Mario Centeno, surnommé par ses pairs le “Cristiano Ronaldo de l’Ecofin”, a annoncé mardi son intention de quitter la présidence de l’Eurogroupe qu’il occupait depuis décembre 2017, après avoir remis le même jour sa démission du poste de ministre portugais des Finances.
Les spéculations sur un départ imminent de M. Centeno circulaient depuis plusieurs mois, lui attribuant des visées sur le poste de gouverneur de la Banque du Portugal qui se libère le 7 juillet.
“Mon mandat en tant que président de l’Eurogroupe prendra fin le 13 juillet 2020. Jeudi, j’informerai mes collègues de l’Eurogroupe que je ne briguerai pas un deuxième mandat, car le 15 juin je cesserai d’être ministre des Finances du Portugal”, a annoncé M. Centeno sur son compte Twitter.

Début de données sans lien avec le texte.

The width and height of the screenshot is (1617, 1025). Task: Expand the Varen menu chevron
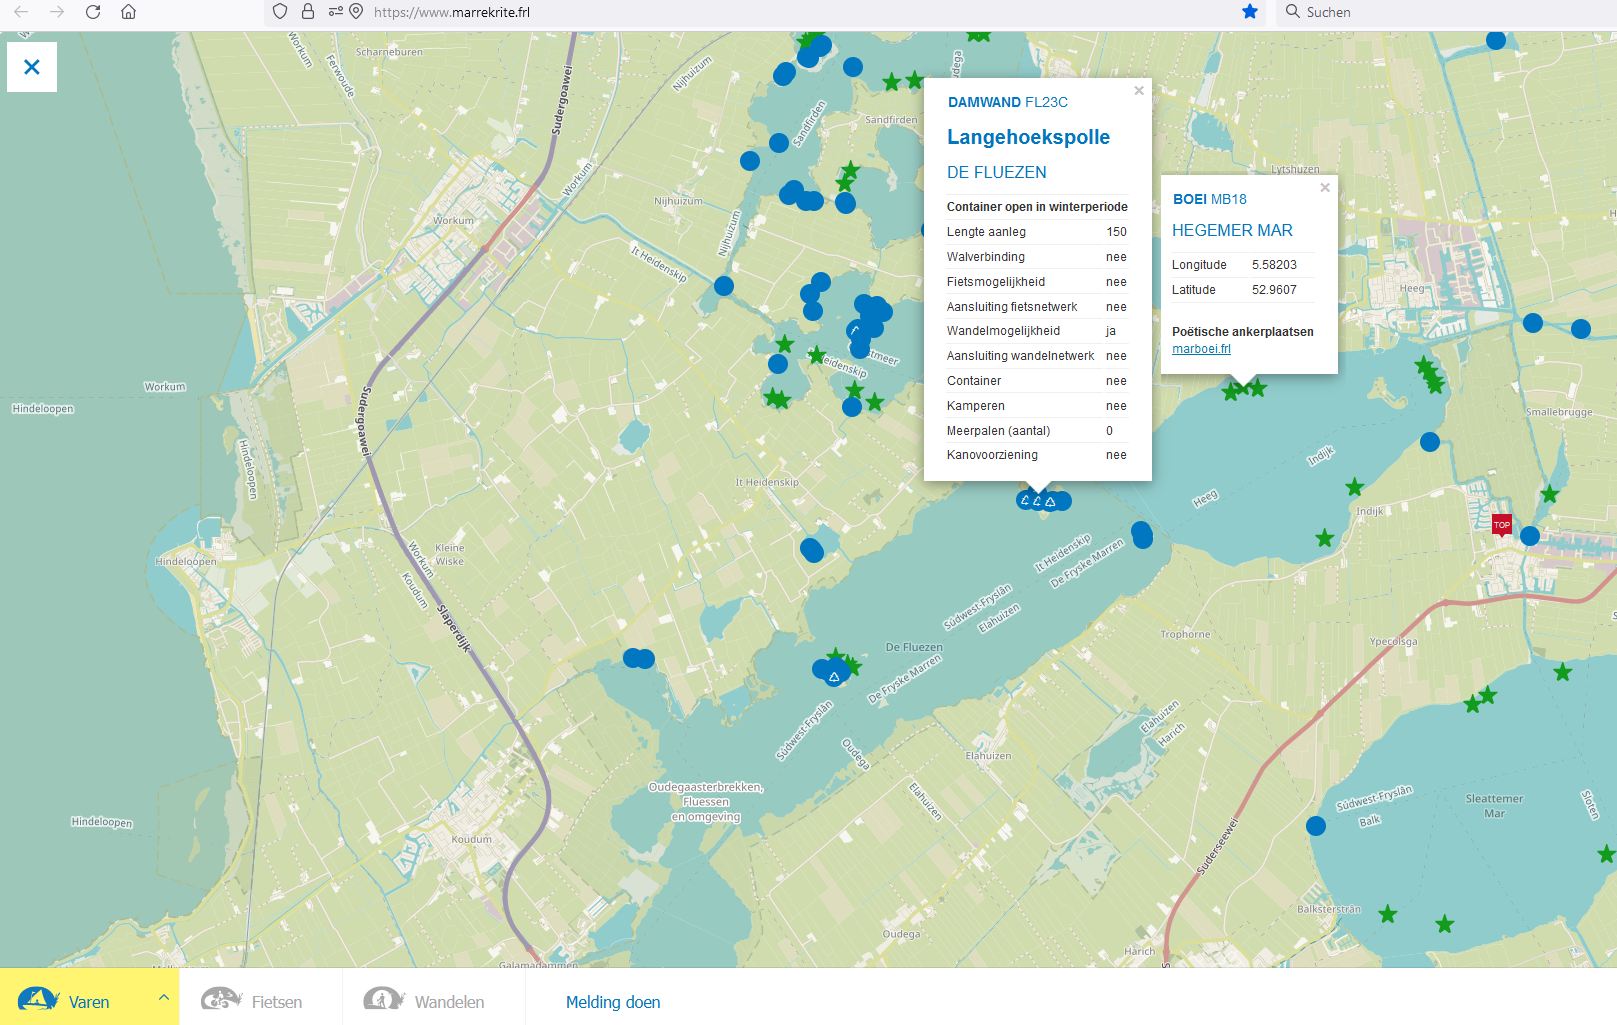click(163, 997)
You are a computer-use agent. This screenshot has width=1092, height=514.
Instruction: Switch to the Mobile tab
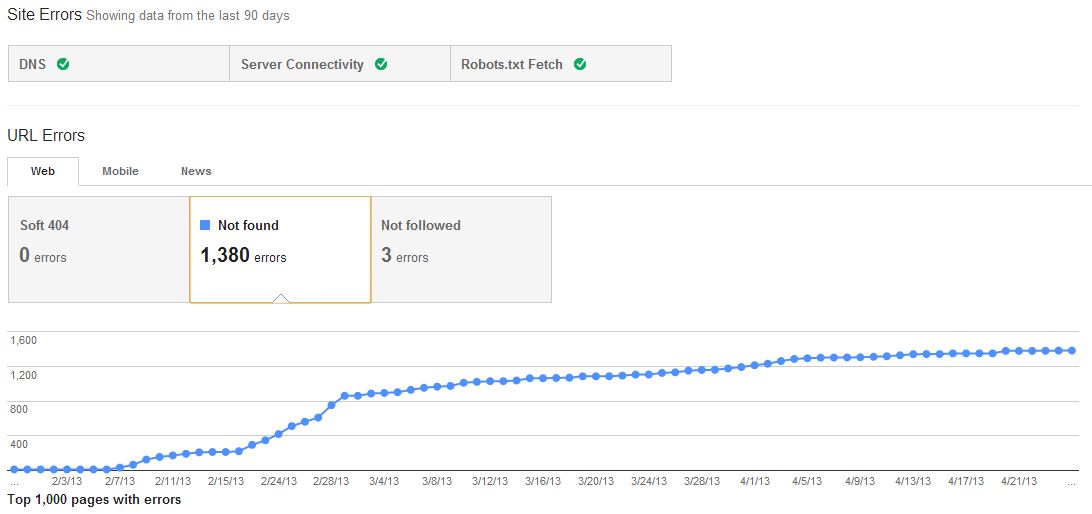coord(120,171)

“Par la même occasion, je lancerai jeudi un appel aux candidatures et je tracerai les grandes lignes du processus conduisant à l’élection prévue le 9 juillet”, a ajouté l’économiste de 53 ans.
Selon des sources européennes, plusieurs ministres européens seraient intéressés par le poste, étroitement lié aux questions financières de l’UE.
Pierre Gramegna, ministre des Finances du Luxembourg, fait partie des premiers cités. Dans une interview donnée à RTL, il a d’ailleurs reconnu l’attrait pour le poste: “Ce serait évidemment un honneur, si une telle chose pouvait arriver.”
L’Espagnole Nadia Calvino et l’Irlandais Paschal Donohoe seraient également susceptibles d’être intéressés pour le remplacer. Ce ne serait par contre pas le cas de leur homologue français, Bruno Le Maire, selon son ministère.
La présidence de l’Eurogroupe est traditionnellement confiée à un ministre des Finances de la zone euro, qui est élu pour un mandat de deux ans et demi à la majorité simple des voix.